*** Block opens ***
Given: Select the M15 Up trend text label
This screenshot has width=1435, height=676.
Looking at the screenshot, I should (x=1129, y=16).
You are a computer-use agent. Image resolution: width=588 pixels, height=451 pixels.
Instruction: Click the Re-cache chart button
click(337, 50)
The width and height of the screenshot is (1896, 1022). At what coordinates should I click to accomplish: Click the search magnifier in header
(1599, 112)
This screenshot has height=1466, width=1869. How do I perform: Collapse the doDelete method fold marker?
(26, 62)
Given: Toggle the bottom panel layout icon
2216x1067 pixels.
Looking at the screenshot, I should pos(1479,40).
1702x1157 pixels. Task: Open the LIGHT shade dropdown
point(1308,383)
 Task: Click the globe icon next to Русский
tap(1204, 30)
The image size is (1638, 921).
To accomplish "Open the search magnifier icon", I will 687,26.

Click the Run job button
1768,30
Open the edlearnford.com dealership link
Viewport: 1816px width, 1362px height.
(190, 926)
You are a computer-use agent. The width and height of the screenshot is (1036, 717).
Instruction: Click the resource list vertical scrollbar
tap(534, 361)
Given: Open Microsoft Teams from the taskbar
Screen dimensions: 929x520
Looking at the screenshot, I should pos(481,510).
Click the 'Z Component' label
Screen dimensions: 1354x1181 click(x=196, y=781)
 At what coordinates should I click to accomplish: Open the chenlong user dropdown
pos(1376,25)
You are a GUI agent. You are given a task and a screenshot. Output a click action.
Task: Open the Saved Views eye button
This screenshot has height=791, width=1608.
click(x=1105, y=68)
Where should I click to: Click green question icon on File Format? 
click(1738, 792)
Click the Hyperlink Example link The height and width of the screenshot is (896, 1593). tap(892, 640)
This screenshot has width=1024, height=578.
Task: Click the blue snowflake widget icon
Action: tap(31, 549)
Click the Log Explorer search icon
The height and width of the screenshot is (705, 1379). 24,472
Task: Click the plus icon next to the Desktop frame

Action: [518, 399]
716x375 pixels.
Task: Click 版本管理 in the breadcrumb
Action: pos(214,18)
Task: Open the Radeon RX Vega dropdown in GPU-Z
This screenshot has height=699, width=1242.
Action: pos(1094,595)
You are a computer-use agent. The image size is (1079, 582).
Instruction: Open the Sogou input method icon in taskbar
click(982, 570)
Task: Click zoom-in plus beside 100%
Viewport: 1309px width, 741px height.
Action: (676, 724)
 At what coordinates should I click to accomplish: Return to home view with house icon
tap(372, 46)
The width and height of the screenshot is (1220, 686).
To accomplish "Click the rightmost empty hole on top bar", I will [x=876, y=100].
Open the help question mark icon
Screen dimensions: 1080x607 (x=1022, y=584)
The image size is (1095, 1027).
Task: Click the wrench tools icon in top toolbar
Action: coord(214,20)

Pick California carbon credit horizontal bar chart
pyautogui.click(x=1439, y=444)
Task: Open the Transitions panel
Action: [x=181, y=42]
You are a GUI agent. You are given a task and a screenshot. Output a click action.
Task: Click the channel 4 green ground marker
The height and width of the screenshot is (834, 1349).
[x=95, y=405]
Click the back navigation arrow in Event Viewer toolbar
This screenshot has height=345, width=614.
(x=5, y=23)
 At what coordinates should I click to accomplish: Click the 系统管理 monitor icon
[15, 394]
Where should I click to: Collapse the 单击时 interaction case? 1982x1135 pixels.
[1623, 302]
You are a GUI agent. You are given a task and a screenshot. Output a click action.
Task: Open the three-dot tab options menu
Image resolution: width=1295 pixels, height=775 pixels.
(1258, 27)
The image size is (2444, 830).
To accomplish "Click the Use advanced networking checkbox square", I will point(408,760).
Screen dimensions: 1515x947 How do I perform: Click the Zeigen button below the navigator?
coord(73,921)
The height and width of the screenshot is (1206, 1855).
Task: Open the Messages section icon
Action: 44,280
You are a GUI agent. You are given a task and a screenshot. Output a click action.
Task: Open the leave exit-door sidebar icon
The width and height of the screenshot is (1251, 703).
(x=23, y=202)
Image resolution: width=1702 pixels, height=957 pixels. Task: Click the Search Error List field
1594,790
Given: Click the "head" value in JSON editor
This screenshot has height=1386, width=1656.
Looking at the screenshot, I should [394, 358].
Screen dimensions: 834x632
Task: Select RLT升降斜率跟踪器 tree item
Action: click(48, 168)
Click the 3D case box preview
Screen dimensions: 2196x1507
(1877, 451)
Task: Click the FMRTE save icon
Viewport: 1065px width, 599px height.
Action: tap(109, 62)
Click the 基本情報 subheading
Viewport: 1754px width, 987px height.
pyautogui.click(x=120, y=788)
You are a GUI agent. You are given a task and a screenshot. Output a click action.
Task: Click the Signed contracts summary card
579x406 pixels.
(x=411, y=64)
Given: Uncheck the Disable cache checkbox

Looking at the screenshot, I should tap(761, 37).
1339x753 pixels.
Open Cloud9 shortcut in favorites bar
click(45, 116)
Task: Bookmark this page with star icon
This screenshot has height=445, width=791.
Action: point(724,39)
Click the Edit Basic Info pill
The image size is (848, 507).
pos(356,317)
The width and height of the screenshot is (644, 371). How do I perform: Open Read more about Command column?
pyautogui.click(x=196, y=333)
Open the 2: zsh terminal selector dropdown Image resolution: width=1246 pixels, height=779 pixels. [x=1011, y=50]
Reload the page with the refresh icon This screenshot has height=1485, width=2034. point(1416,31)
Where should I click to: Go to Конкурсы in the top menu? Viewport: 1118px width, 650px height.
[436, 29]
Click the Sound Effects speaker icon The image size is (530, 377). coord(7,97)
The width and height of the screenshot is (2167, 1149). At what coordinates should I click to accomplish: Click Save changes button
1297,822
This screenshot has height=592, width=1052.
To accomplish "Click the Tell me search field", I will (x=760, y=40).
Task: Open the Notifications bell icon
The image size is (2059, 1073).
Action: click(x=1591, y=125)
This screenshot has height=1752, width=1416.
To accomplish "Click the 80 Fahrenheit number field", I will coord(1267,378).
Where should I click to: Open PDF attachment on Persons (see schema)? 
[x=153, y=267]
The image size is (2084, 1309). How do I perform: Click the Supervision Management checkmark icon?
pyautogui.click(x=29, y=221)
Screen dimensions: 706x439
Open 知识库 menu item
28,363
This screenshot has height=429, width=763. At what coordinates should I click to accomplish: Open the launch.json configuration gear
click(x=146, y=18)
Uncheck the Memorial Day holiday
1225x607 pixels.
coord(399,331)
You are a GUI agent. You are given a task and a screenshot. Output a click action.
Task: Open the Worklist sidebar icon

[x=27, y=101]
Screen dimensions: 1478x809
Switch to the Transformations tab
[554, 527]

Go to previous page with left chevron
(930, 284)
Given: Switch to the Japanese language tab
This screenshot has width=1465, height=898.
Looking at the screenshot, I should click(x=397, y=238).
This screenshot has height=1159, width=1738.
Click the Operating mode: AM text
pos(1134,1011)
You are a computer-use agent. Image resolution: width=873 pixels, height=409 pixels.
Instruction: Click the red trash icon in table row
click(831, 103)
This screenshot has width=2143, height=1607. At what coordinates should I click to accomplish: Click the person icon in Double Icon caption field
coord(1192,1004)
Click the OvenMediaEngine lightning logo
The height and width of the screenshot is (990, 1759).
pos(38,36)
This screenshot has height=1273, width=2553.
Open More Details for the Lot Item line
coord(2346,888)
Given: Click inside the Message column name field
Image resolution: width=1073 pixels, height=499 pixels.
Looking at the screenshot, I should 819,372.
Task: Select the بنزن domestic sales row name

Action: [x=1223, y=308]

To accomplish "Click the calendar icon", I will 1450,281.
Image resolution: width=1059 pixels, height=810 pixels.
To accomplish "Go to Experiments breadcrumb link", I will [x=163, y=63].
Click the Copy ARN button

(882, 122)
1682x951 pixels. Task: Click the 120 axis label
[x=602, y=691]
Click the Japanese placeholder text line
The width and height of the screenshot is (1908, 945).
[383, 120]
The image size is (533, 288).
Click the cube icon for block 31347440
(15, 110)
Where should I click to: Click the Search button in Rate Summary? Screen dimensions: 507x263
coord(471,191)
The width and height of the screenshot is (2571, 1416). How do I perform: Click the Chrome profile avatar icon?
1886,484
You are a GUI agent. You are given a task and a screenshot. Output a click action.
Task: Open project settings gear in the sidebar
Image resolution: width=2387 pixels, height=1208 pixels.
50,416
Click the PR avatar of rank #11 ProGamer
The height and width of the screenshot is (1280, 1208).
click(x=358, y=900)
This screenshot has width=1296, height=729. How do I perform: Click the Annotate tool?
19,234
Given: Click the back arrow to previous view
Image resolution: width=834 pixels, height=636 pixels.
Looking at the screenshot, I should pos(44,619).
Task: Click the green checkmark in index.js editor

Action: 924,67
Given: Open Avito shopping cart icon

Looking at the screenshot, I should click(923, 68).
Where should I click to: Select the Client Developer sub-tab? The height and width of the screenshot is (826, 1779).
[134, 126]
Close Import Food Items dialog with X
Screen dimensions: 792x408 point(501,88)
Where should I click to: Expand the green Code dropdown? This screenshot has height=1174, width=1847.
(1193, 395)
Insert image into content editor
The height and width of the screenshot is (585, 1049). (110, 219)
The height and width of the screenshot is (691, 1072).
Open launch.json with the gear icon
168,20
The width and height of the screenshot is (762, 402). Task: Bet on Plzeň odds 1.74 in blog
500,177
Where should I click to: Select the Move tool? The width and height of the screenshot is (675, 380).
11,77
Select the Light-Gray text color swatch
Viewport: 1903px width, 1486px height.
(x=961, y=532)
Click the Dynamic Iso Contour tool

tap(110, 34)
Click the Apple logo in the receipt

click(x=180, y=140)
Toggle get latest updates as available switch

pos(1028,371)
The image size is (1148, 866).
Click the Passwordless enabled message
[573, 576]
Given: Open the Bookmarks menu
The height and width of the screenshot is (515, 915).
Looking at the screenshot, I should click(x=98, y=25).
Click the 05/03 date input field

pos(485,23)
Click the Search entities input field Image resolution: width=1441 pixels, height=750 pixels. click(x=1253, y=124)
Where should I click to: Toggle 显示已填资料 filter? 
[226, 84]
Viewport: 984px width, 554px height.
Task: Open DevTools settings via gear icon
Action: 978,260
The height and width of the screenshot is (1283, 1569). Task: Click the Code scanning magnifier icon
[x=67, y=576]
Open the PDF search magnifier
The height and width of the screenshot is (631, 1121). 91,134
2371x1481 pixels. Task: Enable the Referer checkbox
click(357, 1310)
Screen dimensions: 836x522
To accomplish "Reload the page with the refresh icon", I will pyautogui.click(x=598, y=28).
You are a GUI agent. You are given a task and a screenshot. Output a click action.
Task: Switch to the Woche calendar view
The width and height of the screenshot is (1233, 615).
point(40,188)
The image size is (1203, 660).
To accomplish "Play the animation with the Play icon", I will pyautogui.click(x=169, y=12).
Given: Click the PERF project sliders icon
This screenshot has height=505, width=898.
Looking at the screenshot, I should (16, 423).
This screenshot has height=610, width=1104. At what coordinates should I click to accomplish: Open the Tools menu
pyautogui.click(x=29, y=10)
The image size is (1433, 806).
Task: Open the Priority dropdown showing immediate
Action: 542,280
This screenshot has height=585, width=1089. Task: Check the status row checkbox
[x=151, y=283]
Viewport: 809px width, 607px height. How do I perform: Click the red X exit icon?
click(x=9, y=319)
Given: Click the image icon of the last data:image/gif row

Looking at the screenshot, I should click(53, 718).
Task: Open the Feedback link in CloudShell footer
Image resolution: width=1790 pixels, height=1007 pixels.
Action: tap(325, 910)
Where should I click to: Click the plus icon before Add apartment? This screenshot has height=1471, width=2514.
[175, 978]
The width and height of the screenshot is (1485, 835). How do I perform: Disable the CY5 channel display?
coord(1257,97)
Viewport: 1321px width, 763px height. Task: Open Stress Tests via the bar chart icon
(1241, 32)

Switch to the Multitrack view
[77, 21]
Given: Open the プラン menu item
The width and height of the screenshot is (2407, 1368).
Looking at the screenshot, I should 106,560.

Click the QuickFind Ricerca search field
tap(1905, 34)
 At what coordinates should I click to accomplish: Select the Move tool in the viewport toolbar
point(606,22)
*** Block closes ***
THE TASK:
Every line above carrying the word "computer" needs to be shown.

ANSWER SECTION:
You are a computer-use agent. Image resolution: width=588 pixels, height=451 pixels.
You are a computer-use agent. The width and height of the screenshot is (1036, 717).
You are a computer-use agent. The image size is (1079, 582).
You are a computer-use agent. Image resolution: width=873 pixels, height=409 pixels.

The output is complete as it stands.